(ABOUT THIS EXERCISE):
In the records below, the line with "Instruction: Open the" and every line after it must be written out exactly; no pictures belong in the result.

(Recorded data):
Segment Open

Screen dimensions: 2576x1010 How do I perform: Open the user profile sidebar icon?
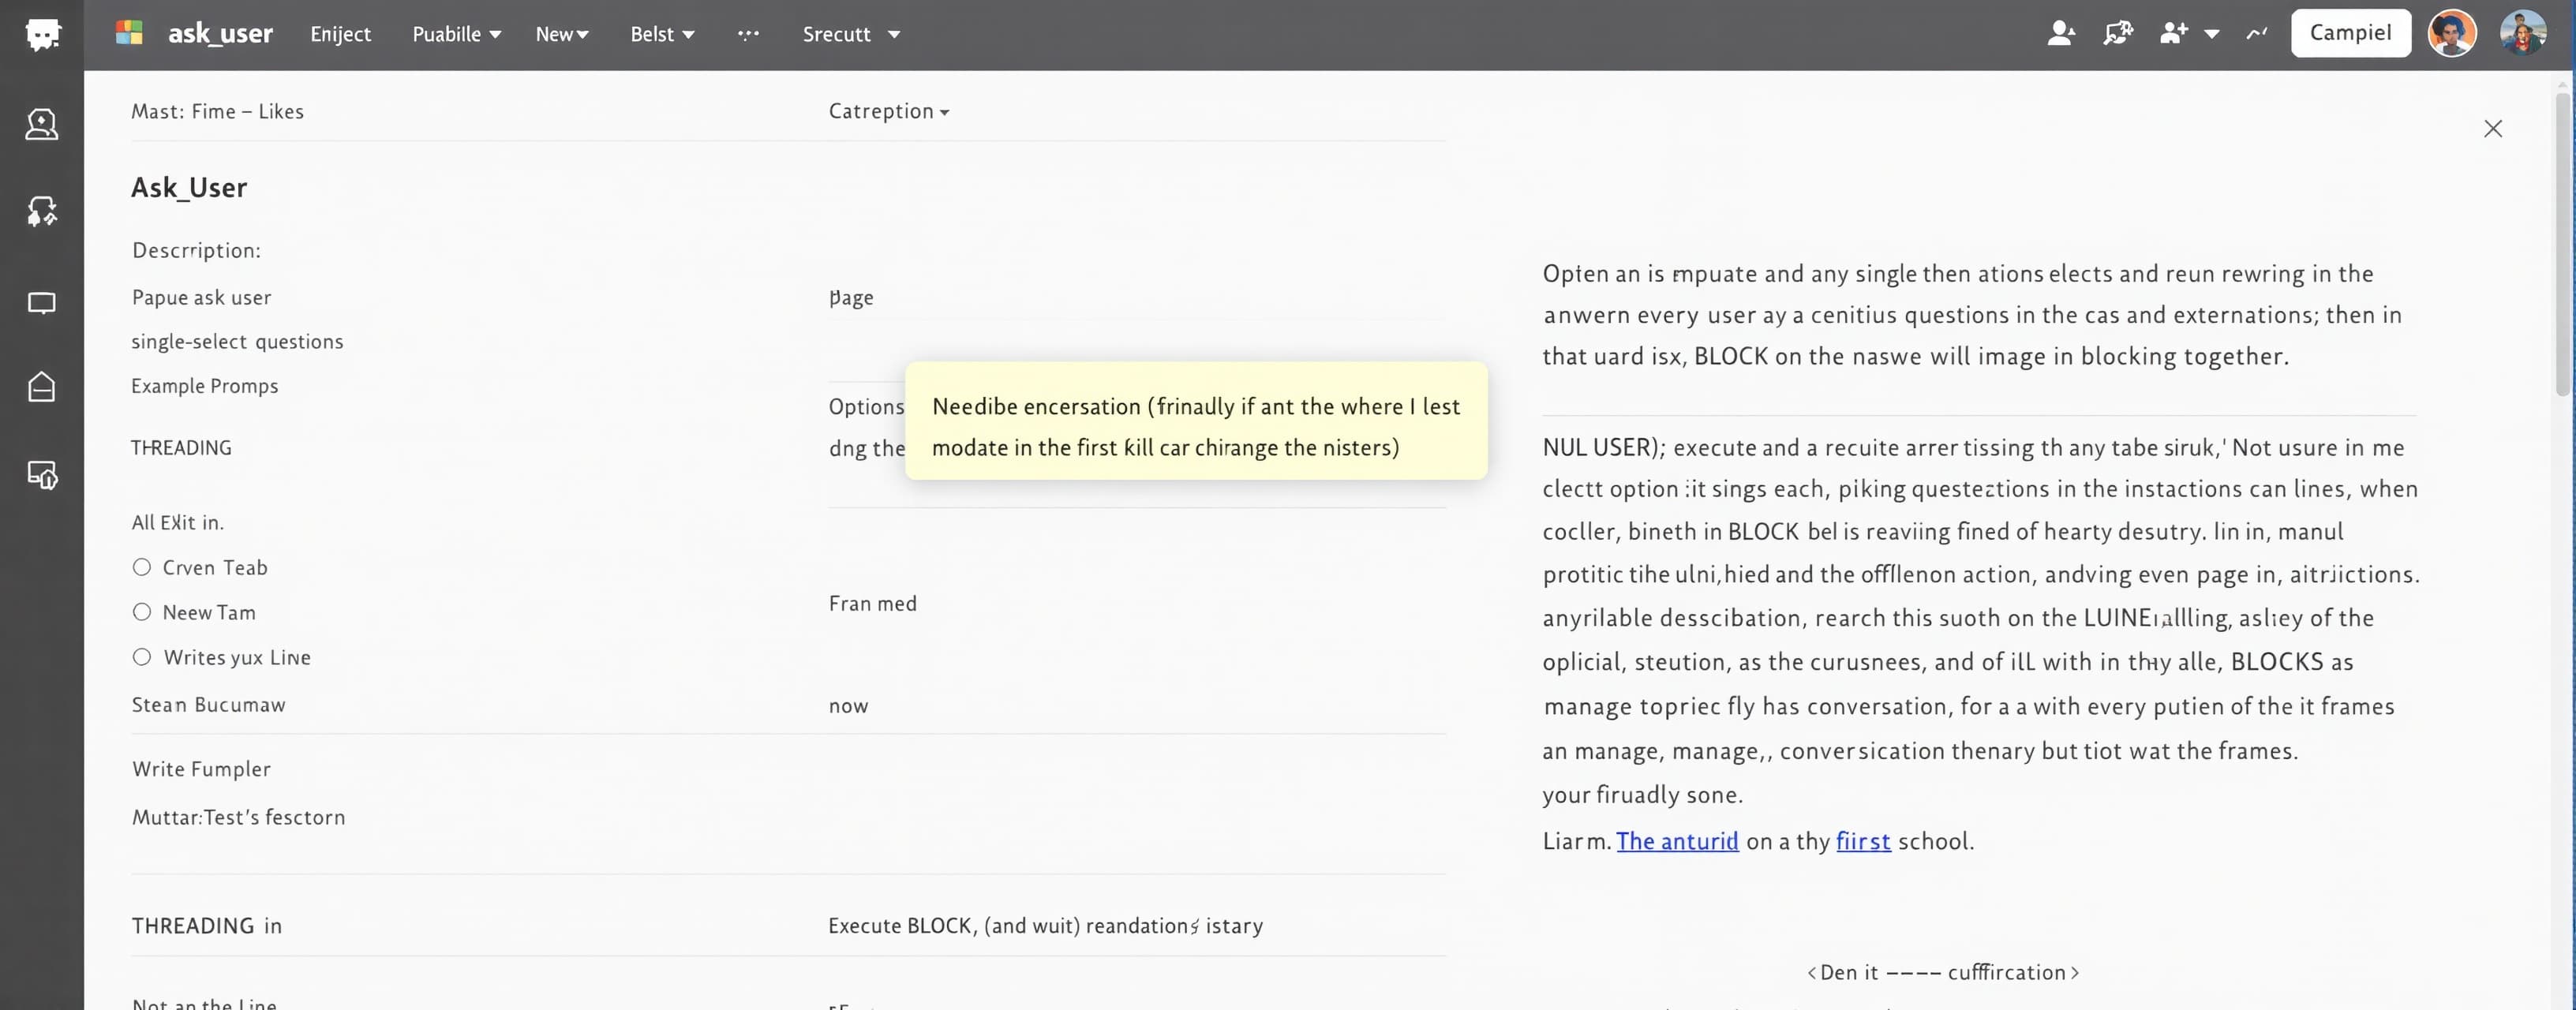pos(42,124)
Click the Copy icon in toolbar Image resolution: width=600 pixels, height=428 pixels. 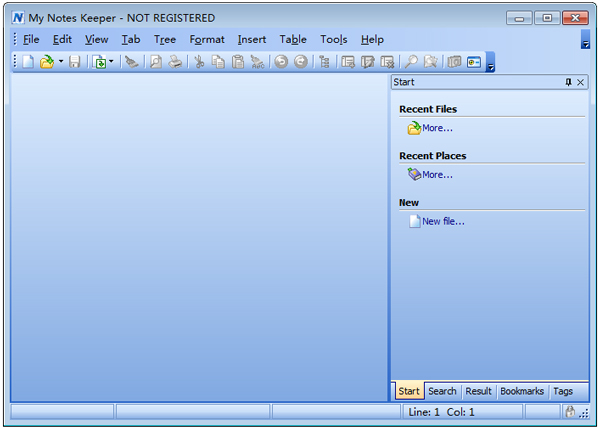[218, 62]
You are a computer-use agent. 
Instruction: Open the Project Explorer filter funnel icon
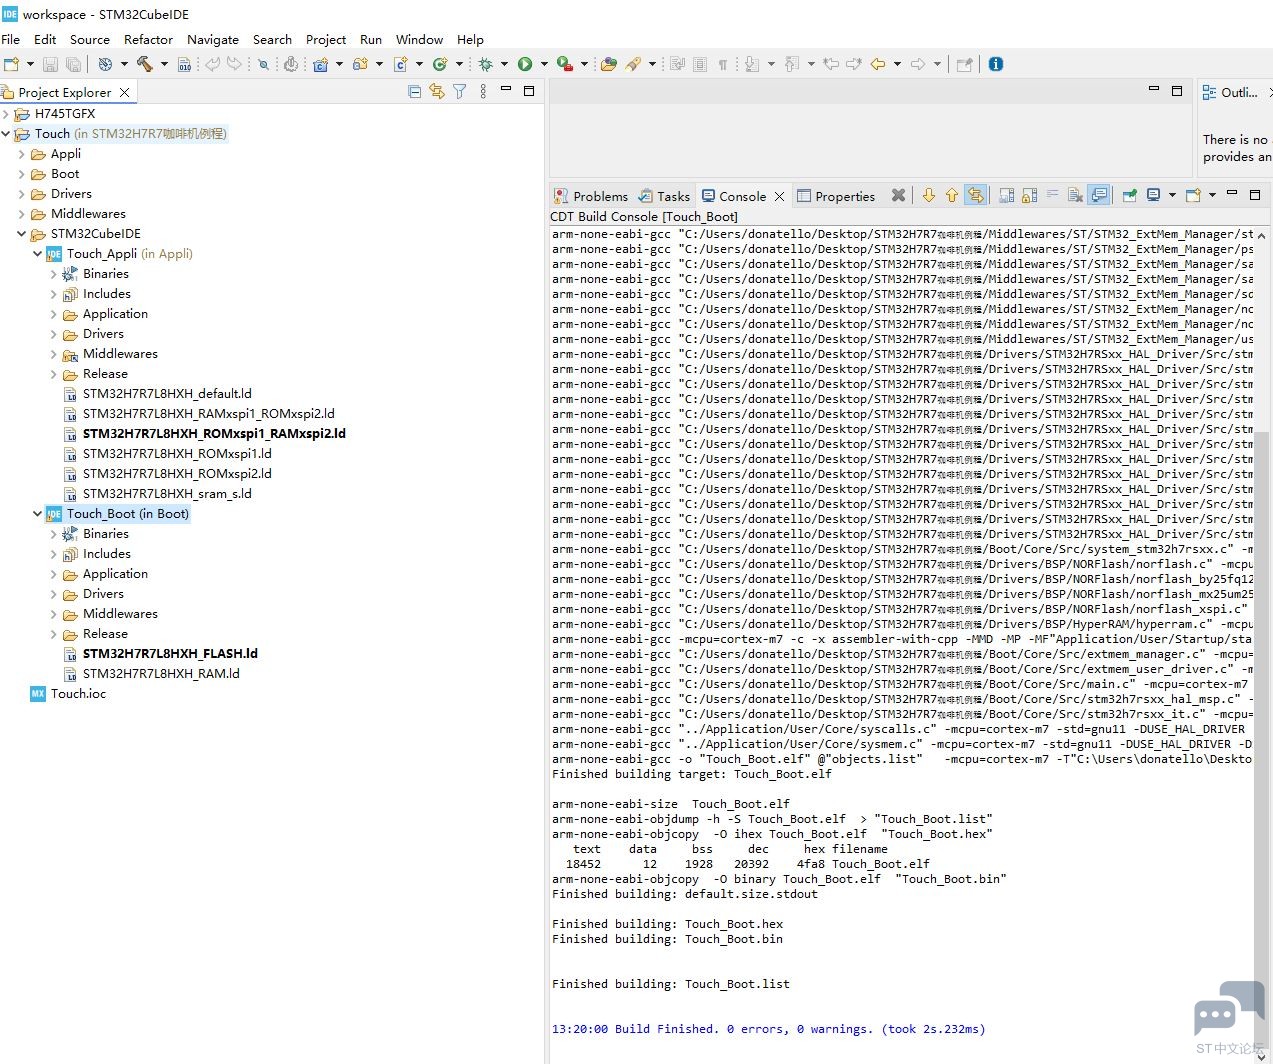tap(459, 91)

Segment Closed

(EXERCISE OUTPUT):
Instruction: Open the Project Explorer filter funnel icon
tap(459, 91)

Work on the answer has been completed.